Reproduce the passage of the Whiggism text below verbatim, starting at "What is Whiggism" and ending at "beliefs of Whiggism?".

_DOCUMENT EXCERPT_.
-=-=-=-=-
Short answers, pulled from the story.

What is Whiggism and when did it originate?

Whiggism is a political philosophy that grew out of the Parliamentarian faction during the Wars of the Three Kingdoms (1639-1653) and was concretely formulated by Lord Shaftesbury during the Stuart Restoration. Its immediate origins lay in the Exclusion Bill crisis of 1678 to 1681. The word "Whiggism" was already in use by the 1680s, and Edmund Hickeringill published a History of Whiggism in 1682.

What were the core beliefs of Whiggism?

Whiggism held that Parliament should be supreme over the monarch, that government should be centralised, and that Anglicisation should be enforced through the educational system. Whigs opposed granting freedom of religion, civil rights, or voting rights to those outside the Established Churches, and were determined to prevent a Catholic succession to the British throne.

What was the greatest legislative achievement of the Whigs?

The Bill of Rights of 1689 is considered the great Whiggish achievement. It made Parliament, not the Crown, supreme, established free elections to the Commons, guaranteed free speech in parliamentary debates, and prohibited cruel or unusual punishment. It followed the Glorious Revolution of 1688-1689, in which the Whigs allied with William of Orange to remove James II from the throne.

How did Whiggism influence American political thought?

American Patriots in the Thirteen Colonies adopted the name "Old Whigs" and turned Whig arguments about the social contract and the right of revolution against the Whig-dominated government in Westminster. In the process, American Whiggism transitioned from monarchism into republicanism and Federalism, absorbing positions traditionally associated with Jacobitism and early Toryism. The philosophical ideas of Algernon Sidney and John Locke, which had been marginalised in Britain, became dominant in American republicanism.
-=-=-=-=-
_DATA LINES_.
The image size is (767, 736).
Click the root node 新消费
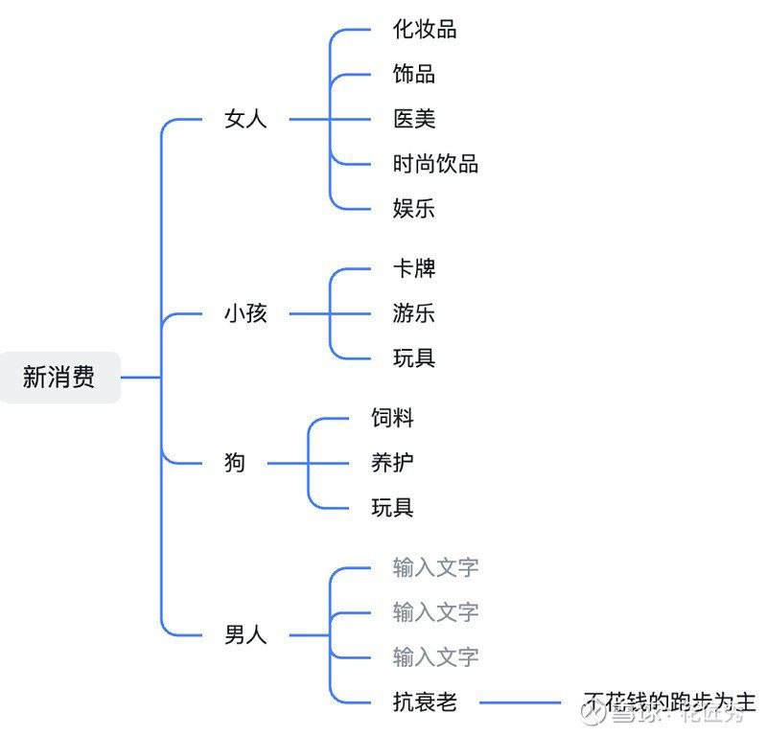click(x=59, y=377)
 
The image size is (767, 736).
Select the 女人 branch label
click(x=245, y=120)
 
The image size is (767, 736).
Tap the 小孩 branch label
click(x=245, y=313)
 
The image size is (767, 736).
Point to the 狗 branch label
click(x=235, y=463)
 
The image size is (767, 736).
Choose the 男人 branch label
click(x=245, y=634)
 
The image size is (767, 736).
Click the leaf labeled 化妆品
click(x=425, y=30)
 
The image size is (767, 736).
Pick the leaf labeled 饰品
click(x=414, y=74)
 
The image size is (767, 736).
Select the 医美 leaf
click(x=414, y=119)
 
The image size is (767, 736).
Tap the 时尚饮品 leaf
click(x=435, y=164)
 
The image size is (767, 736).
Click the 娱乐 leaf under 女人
click(x=414, y=208)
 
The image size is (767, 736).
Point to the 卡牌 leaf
click(x=414, y=268)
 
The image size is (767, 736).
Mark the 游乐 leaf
click(x=414, y=313)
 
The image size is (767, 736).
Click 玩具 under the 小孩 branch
click(x=414, y=358)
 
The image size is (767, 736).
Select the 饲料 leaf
click(x=393, y=418)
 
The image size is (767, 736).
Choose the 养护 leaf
click(x=393, y=463)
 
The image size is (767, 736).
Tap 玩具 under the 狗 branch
click(x=393, y=508)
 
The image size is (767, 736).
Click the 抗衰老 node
click(x=425, y=702)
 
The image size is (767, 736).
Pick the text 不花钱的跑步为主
click(x=669, y=702)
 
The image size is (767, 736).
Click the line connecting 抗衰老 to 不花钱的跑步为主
click(x=520, y=702)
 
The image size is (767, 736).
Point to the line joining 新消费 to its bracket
click(x=140, y=377)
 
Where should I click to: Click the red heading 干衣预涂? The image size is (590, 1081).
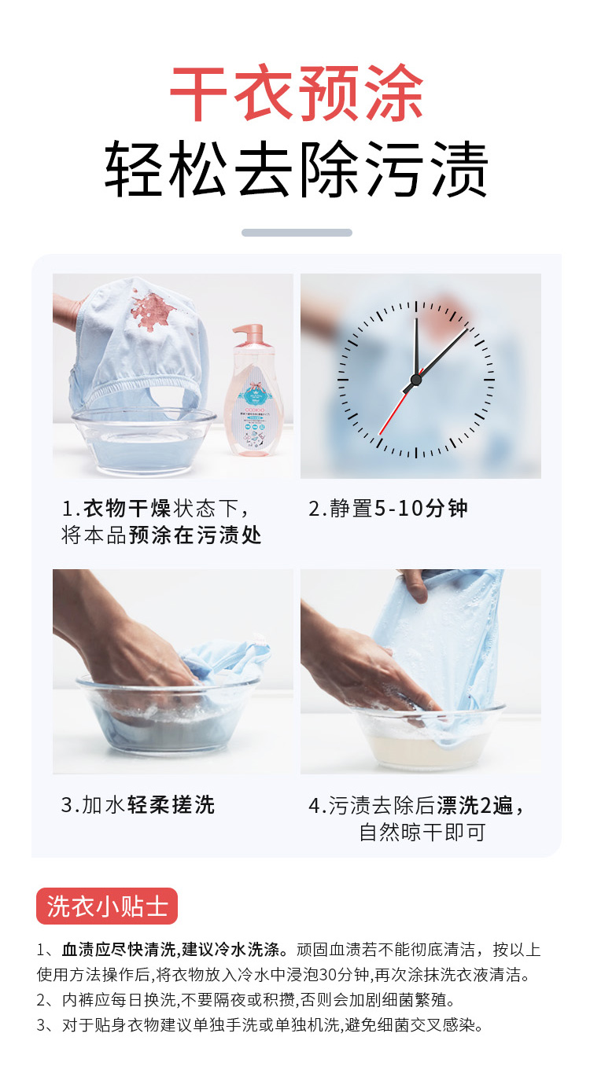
-=-=-=-=-
_OUTPUT FOR THIS TASK_.
What is Whiggism and when did it originate?

Whiggism is a political philosophy that grew out of the Parliamentarian faction during the Wars of the Three Kingdoms (1639-1653) and was concretely formulated by Lord Shaftesbury during the Stuart Restoration. Its immediate origins lay in the Exclusion Bill crisis of 1678 to 1681. The word "Whiggism" was already in use by the 1680s, and Edmund Hickeringill published a History of Whiggism in 1682.

What were the core beliefs of Whiggism?